Desertion and AWOL Lawyer

If you have been accused of abandoning your post, it is essential to reach out to our Honolulu-based desertion and AWOL lawyer to help. There are countless reasons for an unauthorized absence. You may be going through a layered and complex life event. You may be suffering psychological harm from duty. You may feel alone and anxious. Whatever the reason for the absence, a desertion charge is profoundly serious. Because our attorney is a former military member, he understands what you may be going through and could build your defense.

The Difference Between Desertion and AWOL

The distinction in the charges of desertion and AWOL is how long the individual intended to be absent. AWOL stands for “absence without leave” and typically refers to a service member who is not present where they are required to be but has the intent to return at some point.

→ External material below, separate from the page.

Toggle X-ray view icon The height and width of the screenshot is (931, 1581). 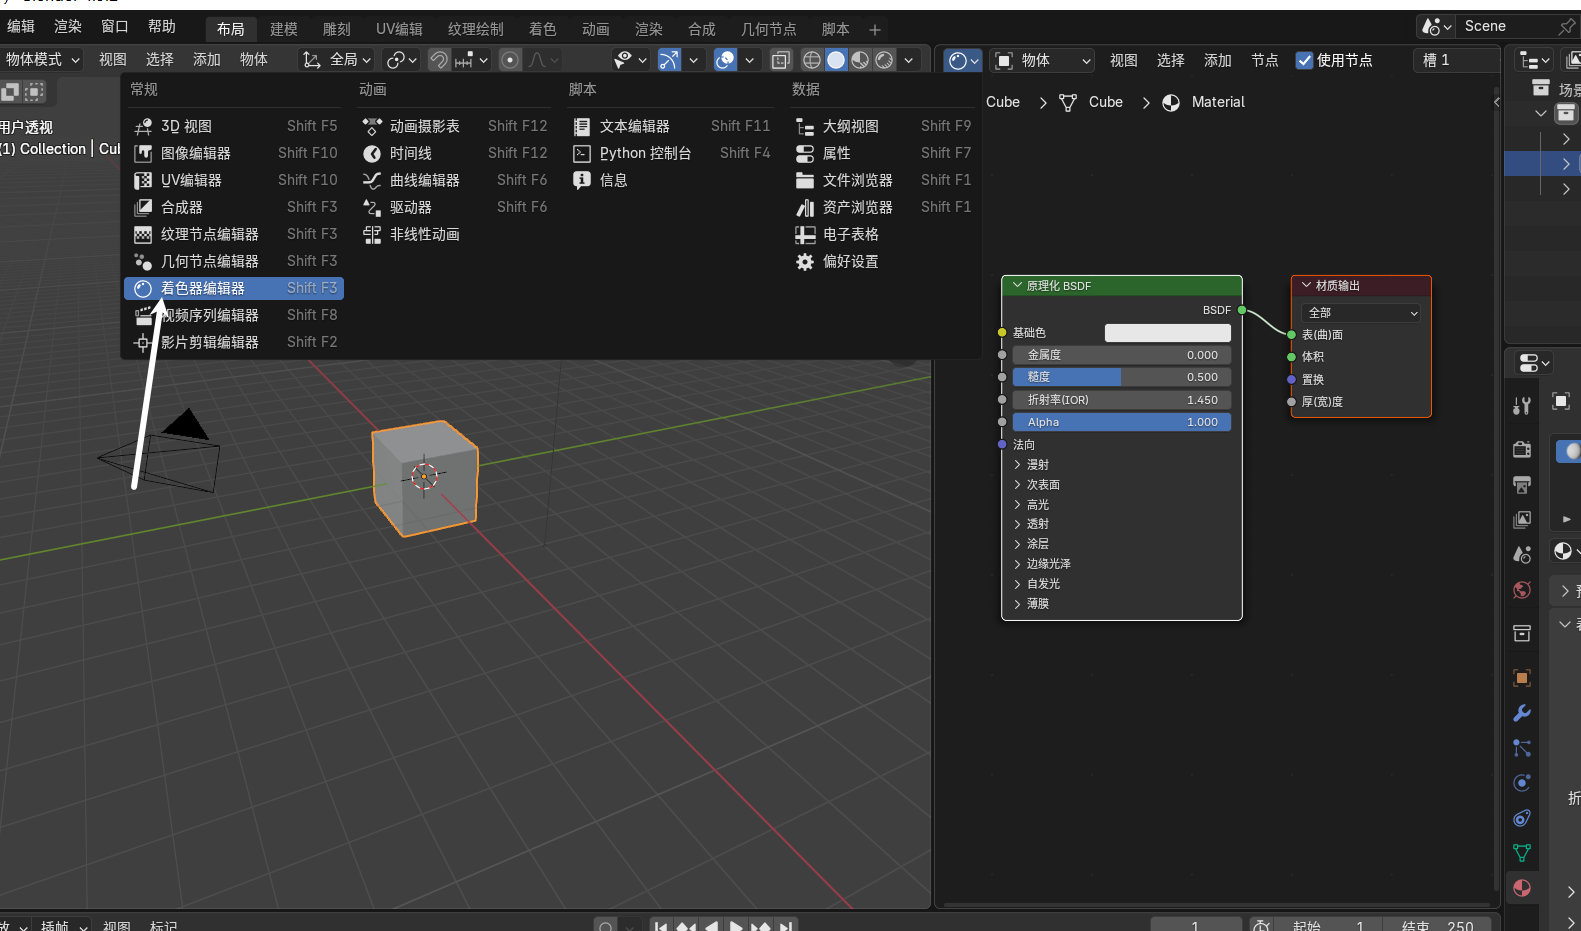pos(781,60)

Desertion is a much more severe charge. If an individual is accused of desertion, it means that not only are they not where they are supposed to be, but they also have no intention of returning to their post. This issue becomes even more complex and serious if the service member’s absence caused them to miss a significant move such as deployment. The legal term for this is “desertion with intent to avoid hazardous duty or shirk important service.” The worst charge related to unauthorized absence is desertion during time of war, where the death penalty, and life without the possibility of parole are authorized.

Building a Defense for Desertion Changes

Building a defense for AWOL or desertion charges starts with evaluating why the absence allegedly occurred. If there was an acceptable reason or mitigating circumstances, the charge could be reduced to a less serious offense than if the individual chose to go AWOL. For example, if a service member leaves for a family emergency, they may receive more leniency than if they became intoxicated and left town for a party.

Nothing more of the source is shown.